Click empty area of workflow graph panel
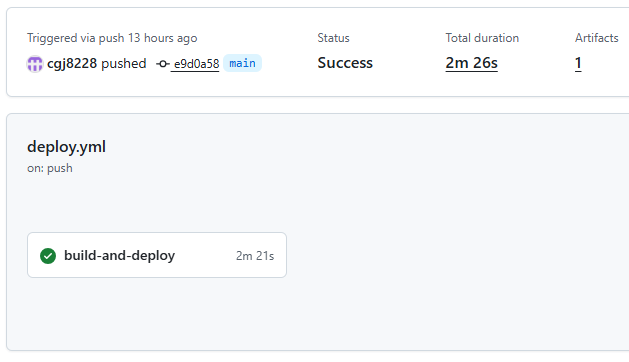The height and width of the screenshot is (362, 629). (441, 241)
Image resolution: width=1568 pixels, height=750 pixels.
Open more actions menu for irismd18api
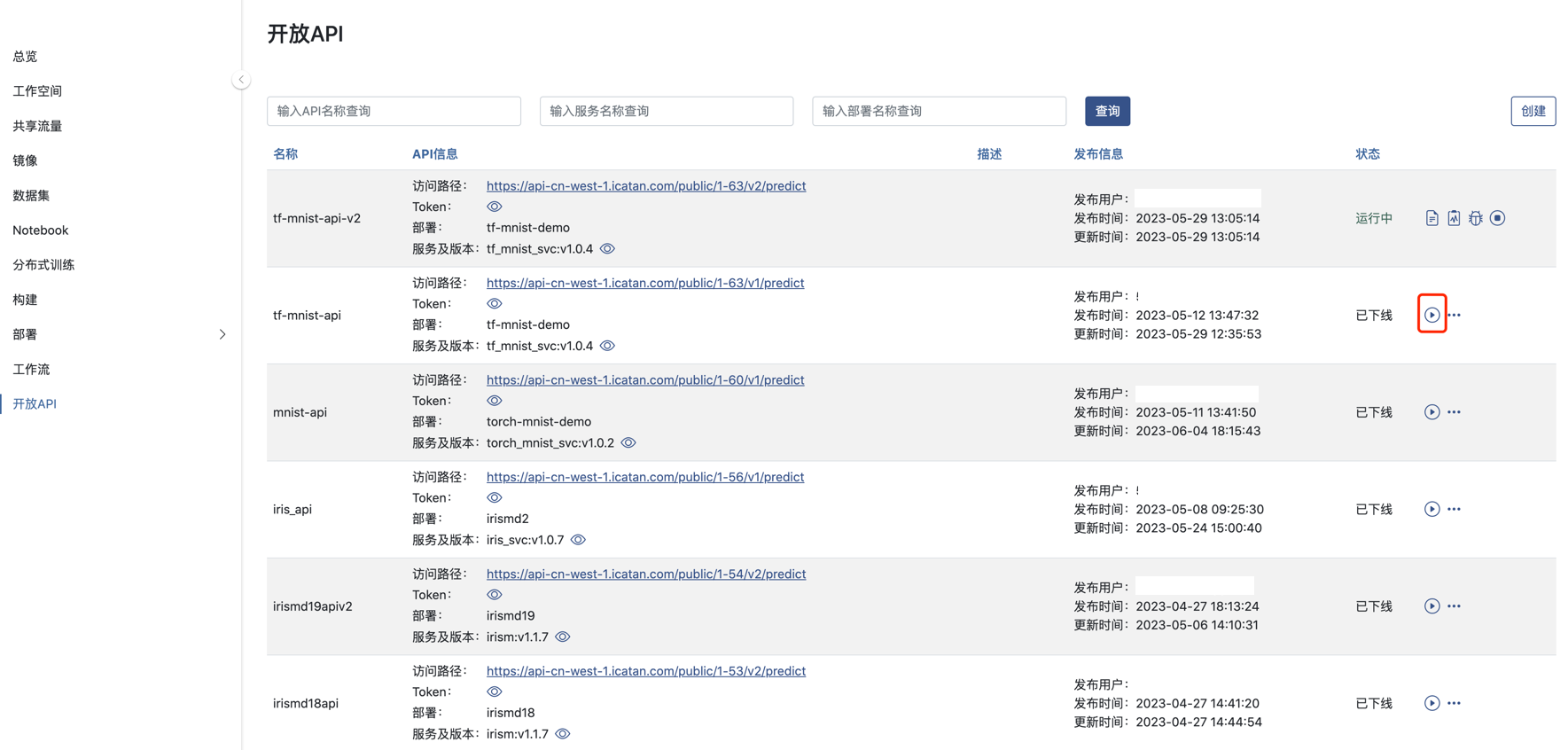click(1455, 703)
* * * * *
#### [TASK GOAL]
Line by line, write out the entries exactly, and leave the pictures out.

#### [TASK OUTPUT]
Click empty area of workflow graph panel
The height and width of the screenshot is (362, 629). (441, 241)
Image resolution: width=1568 pixels, height=750 pixels.
Open more actions menu for irismd18api
click(1455, 703)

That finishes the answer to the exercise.